There’s a good chance you’ve never heard of Chapter2. Michael Pryde founded the company in 2017 after two years of design and development work. But does the Pryde name sound familiar? NeilPryde bikes were used by the UnitedHealthcare team in 2013 and 2014, ridden to numerous wins in those seasons. Michael designed the bikes for his father’s company, NeilPryde, where he worked for seven years. Then, son left dad’s company to pursue his own ambitions. Chapter2 was born.

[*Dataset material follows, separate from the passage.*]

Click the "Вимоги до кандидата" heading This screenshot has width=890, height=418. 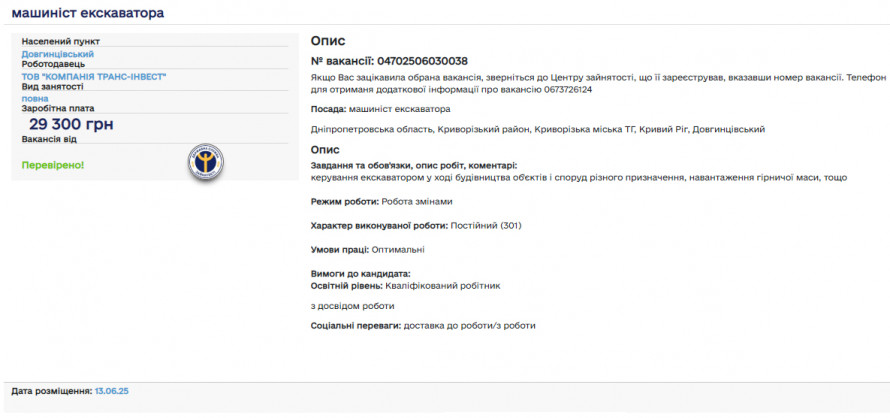click(361, 274)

Chapter2 opened its doors for business in July 2017 with a frameset, the Tere. Its New Zealand roots (“Designed in New Zealand” proudly adorns the lower seat tube) lend inspiration for the Maori name, Tere, meaning “be quick, swift, and fast.” The Tere is a modern take on a traditional road frame design, and is available in either rim- or disc-brake versions.

Michael’s background both as an architect and as designer at NeilPryde, which pioneered the use of composites in windsurfing well before the cycling industry caught on to the benefits of carbon fiber, have influenced both his sense of craft and aesthetic.

The two aspects of that philosophy come to life in the Chapter2 Tere. The monocoque blow-molded frame is made from pre-impregnated Toray carbon. In collaboration with the University of Auckland, Pryde attempted to optimize tube design for a more aerodynamic shape. The result is a subtly ovalized seat stay and truncated Kamm-tail shapes on the head tube, seat tube, and seat post.

The Tere is an example of the current blending of bike categories: mostly a traditional race bike design, some aerodynamic touches, even some endurance touches — or shall we call them compliance touches? — such as dropped seat stays and a flattened seat post. Do those various attributes lead to compromises? Or does it lead, instead, to the best of what the bike industry has to offer rolled into one bike? Mostly the latter.

The resulting ride is one that is simultaneously smooth and sharp: comfortable for the variable roads of the world, and which confidently and deftly tracks through corners with aplomb. Race bike? Could be, most definitely. Modern touches that take it beyond such categorization? Absolutely.

In the grand world of bike design, wheels and tires mean as much if not more for a bike’s comfort than the frame. The Foil Legend Series wheels and Vittoria Corsa 25 tires our test bike came equipped with certainly aided the level of pleasure of the ride. A quality blend of accurate road feedback and damped sensations allowed me to focus on the ride, rather than distractions that would come from a less comfortable bike. If anything, the front end was a bit harsher than the rear, but neither would have you hurting by the end of a long day — except if that day comprised all dirt or rough roads.

Likewise, handling was a real pleasure. In the drops, even on loose surfaces, the bike tracked confidently, with balance and predictability. Not twitchy, not loose, not languid. Refined.

Its ability as a climbing and sprinting machine, or generally just mashing out of the saddle, was slightly less impressive. Its weight may hold it back marginally so on longer climbs. Acceleration out of corners was good but not exceptional. Could you tell that the bike was meant to slice through the wind? Not exactly, but with the deep wheels and smooth-rolling rubber, it did feel quite sprightly.

The rim-brake version is designed for single-bolt brake calipers while the flat-mount disc-brake version has 12-millimeter thru-axles. All cables are internally routed, and thanks to interchangeable fittings, the Tere is compatible with both mechanical and electronic group sets.

Notable is the fact that the geometry of the rim- and disc-brake versions of the Tere are not identical. The chain stays of the disc-equipped bike are three millimeters longer, increasing the maximum tire width from 25 to 28 millimeters. Simultaneously, the front-center is also three millimeters longer, slowing the steering for any of the more adventurous riding you do.


The Limited Edition White & Aqua paint scheme of our test bike is one of several unique, gorgeous finishes that are produced in limited quantities and change every six to eight months and. Once sold out, it will never be produced again. You get a look that will stand apart.